Em pouco tempo chegará o carnaval do ano que vem, ou de 2026; não se sabe se devido à velocidade do tempo ou ao acúmulo das nossas ocupações; ou que isso seja um fenômeno do próprio carnaval. Mas, a sensação é de que, antigamente, mesmo acontecendo a cada ano, geralmente apenas em três dias em fevereiro, o carnaval demorava mais a chegar, mesmo ocorrendo um ano de intervalo. Ou até esquecido, em razão da distância do tempo que, em tudo, é o que existe de mais influente, sobretudo quando se espera um carnaval sem surpresas e máscaras.
No carnaval nenhuma novidade, a humanidade sempre teve suas grandes festas coletivas. O próprio Noé, verifica-se na Bíblia, em ocasiões festivas como se fossem carnaval, exagerou no vinho e desnudou-se, depois de embriagado. Recoberto pelo filho, com um lençol, terminou por castigá-lo, alegando que apenas estava fora da sua consciência… Baco (Dionísio), considerado deus do vinho e filho de Júpiter, conquistou a Índia acompanhado de homens e mulheres, tendo como armas de guerra apenas tambores, para, sem parar, beber e dançar. Suas festas escandalosas se acompanhavam de ninfas, sátiros, pastores, pastoras, sem contar, claro, com as Bacantes – suas sacerdotisas, daí ” bacanais “, hoje, nas festas orgíacas. Contam que, nesse contexto, Baco teria fundado a primeira escola de música. Também era chamado de Liber (Livre), em orgias incontroláveis de vinho, liberando instintos e fazendo esquecer o bom senso, resultando em “nada proibido”… Do seu nome “Livre” surgem as “festas liberais”; sendo o carnaval a maior delas. Também é dito que, condenado por Juno à loucura, Baco andou vagando pelo mundo, espalhando carnavais.
########################################
◆ Tarefa: Extraia do texto sobre o carnaval, sem alterações, o trecho entre "Em pouco tempo" e "surpresas e máscaras.", inclusive.
########################################
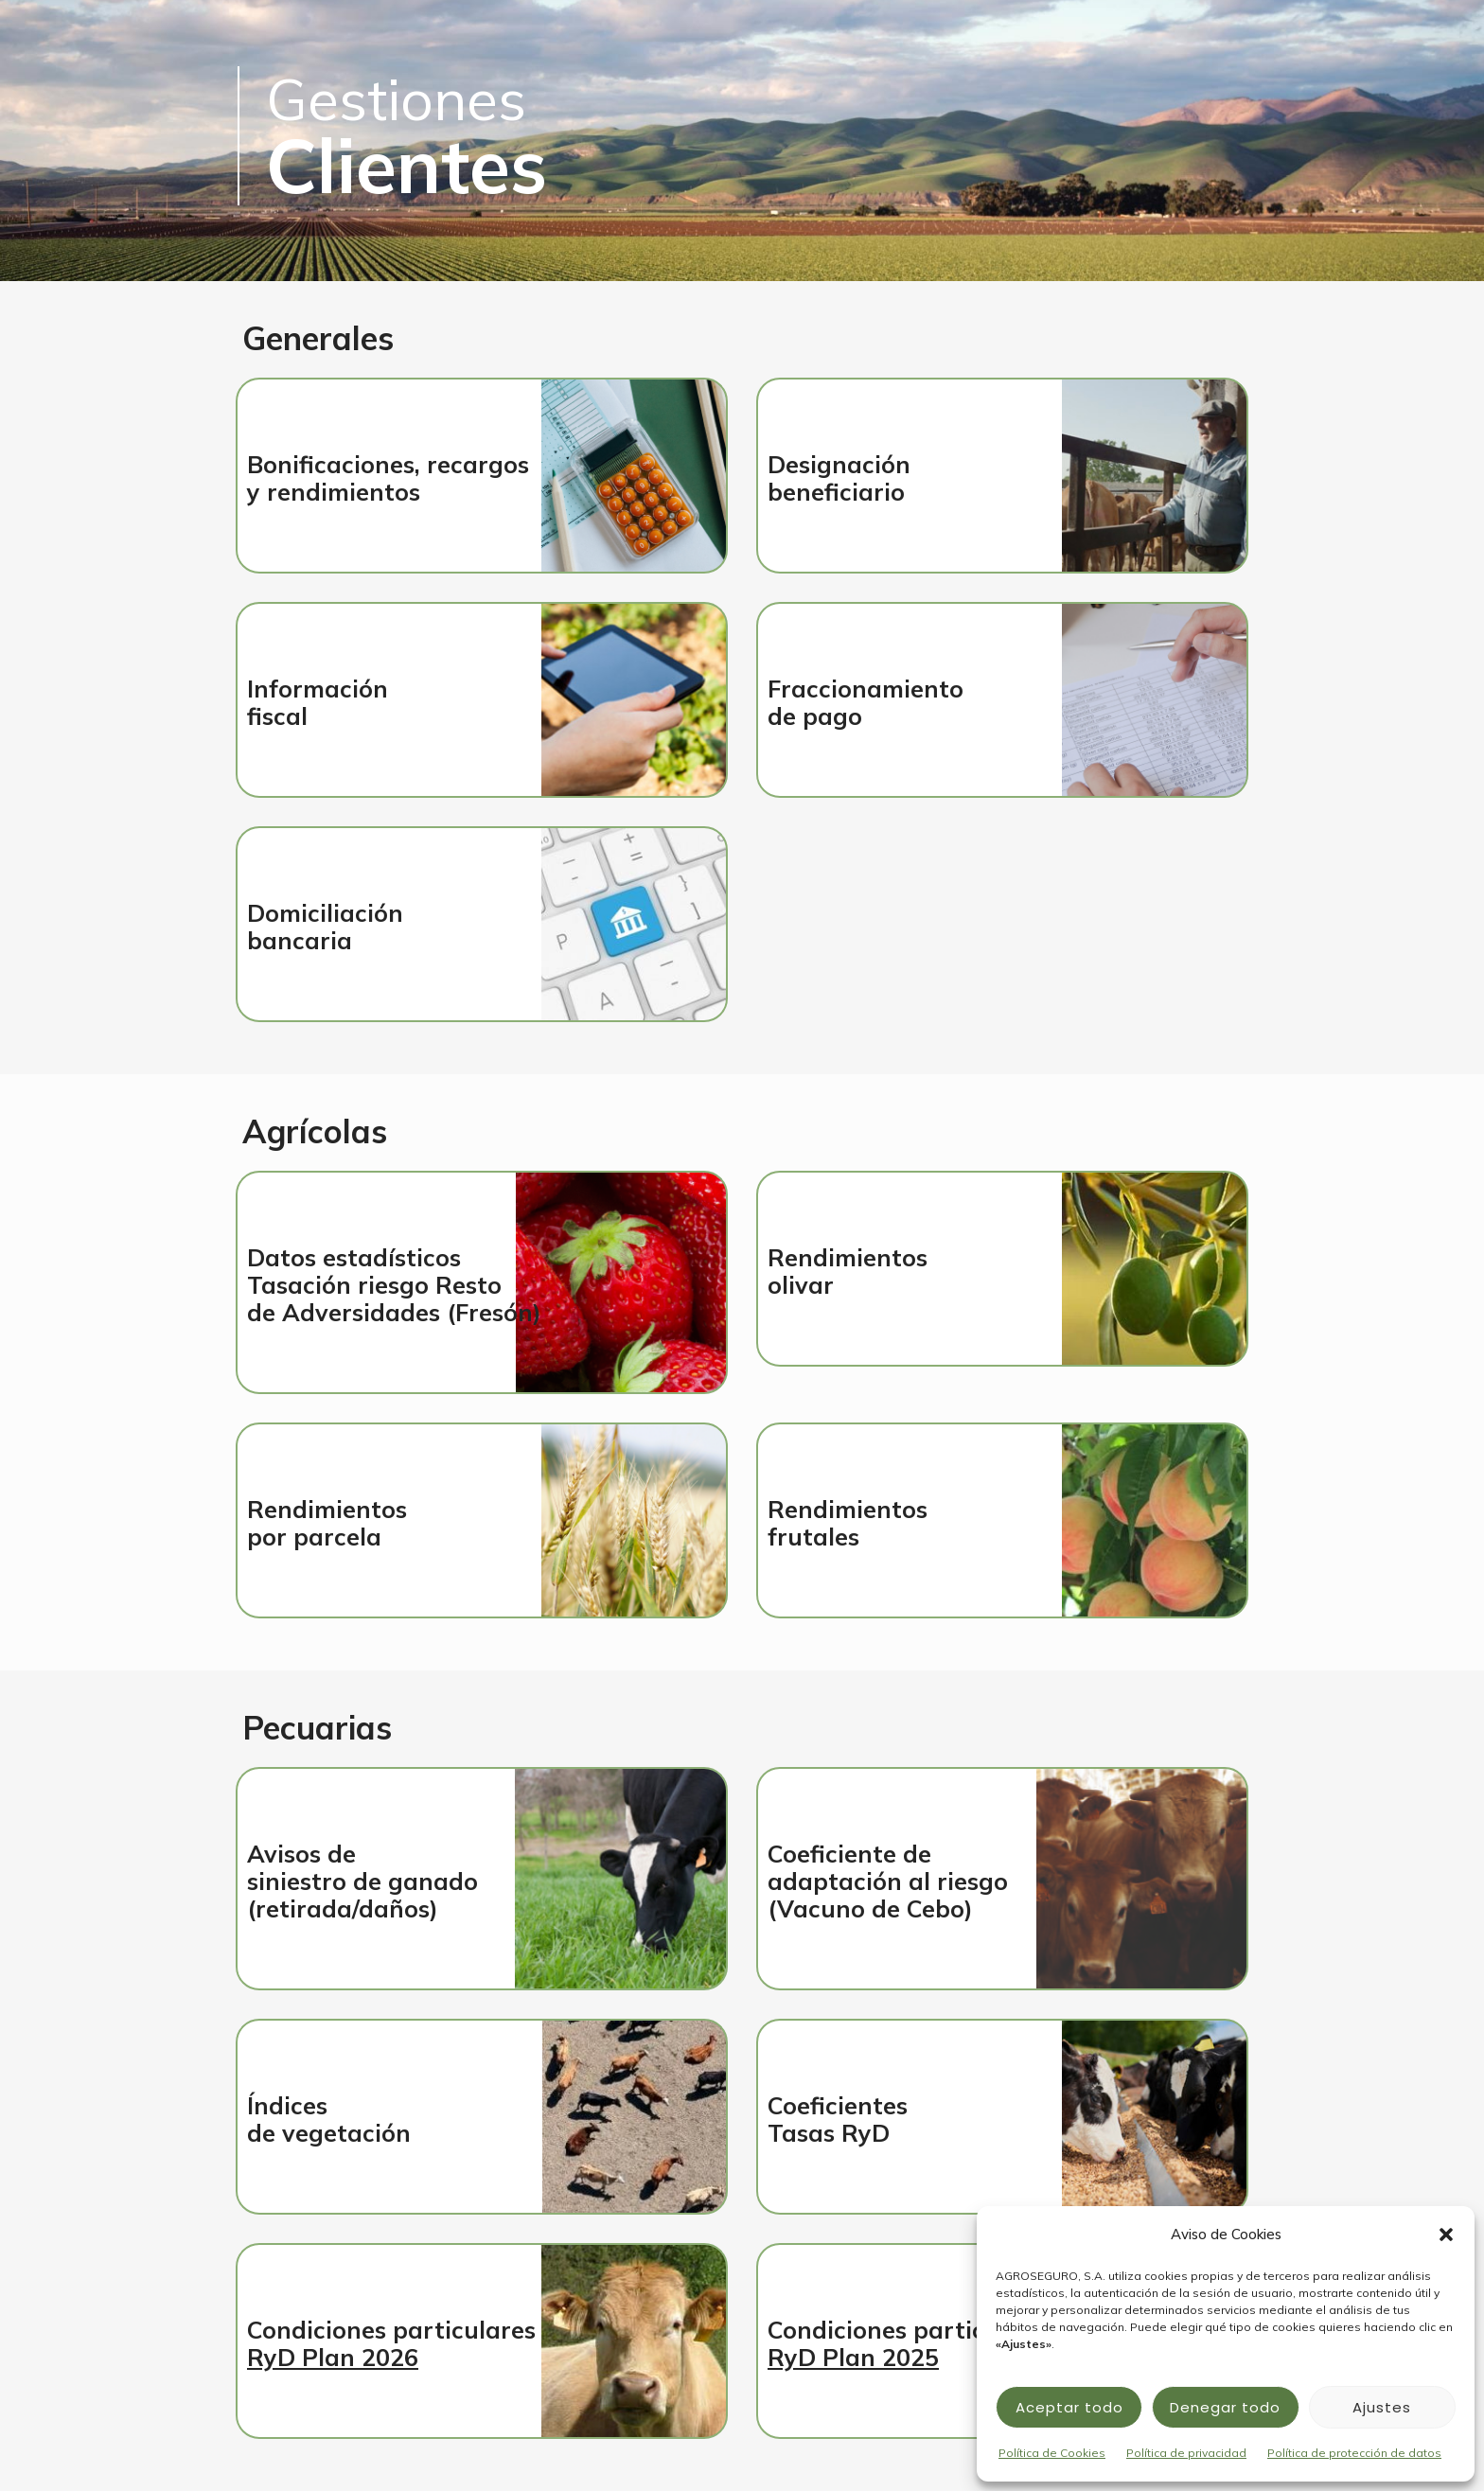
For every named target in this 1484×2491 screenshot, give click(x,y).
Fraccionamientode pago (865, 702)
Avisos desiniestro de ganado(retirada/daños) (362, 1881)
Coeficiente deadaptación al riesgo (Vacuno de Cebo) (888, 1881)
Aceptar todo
########################################
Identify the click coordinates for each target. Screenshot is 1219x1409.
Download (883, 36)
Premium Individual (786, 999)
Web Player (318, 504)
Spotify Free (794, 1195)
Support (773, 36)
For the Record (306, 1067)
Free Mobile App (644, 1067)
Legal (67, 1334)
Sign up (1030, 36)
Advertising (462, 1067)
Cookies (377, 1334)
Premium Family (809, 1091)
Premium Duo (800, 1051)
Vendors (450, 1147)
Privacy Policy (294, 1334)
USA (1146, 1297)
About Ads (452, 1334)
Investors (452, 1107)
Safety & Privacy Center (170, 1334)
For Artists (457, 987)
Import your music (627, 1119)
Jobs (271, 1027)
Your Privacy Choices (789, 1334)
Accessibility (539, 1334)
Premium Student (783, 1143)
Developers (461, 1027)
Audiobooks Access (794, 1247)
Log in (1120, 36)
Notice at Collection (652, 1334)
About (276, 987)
########################################
◆ Resposta:
Em pouco tempo chegará o carnaval do ano que vem, ou de 2026; não se sabe se devido à velocidade do tempo ou ao acúmulo das nossas ocupações; ou que isso seja um fenômeno do próprio carnaval. Mas, a sensação é de que, antigamente, mesmo acontecendo a cada ano, geralmente apenas em três dias em fevereiro, o carnaval demorava mais a chegar, mesmo ocorrendo um ano de intervalo. Ou até esquecido, em razão da distância do tempo que, em tudo, é o que existe de mais influente, sobretudo quando se espera um carnaval sem surpresas e máscaras.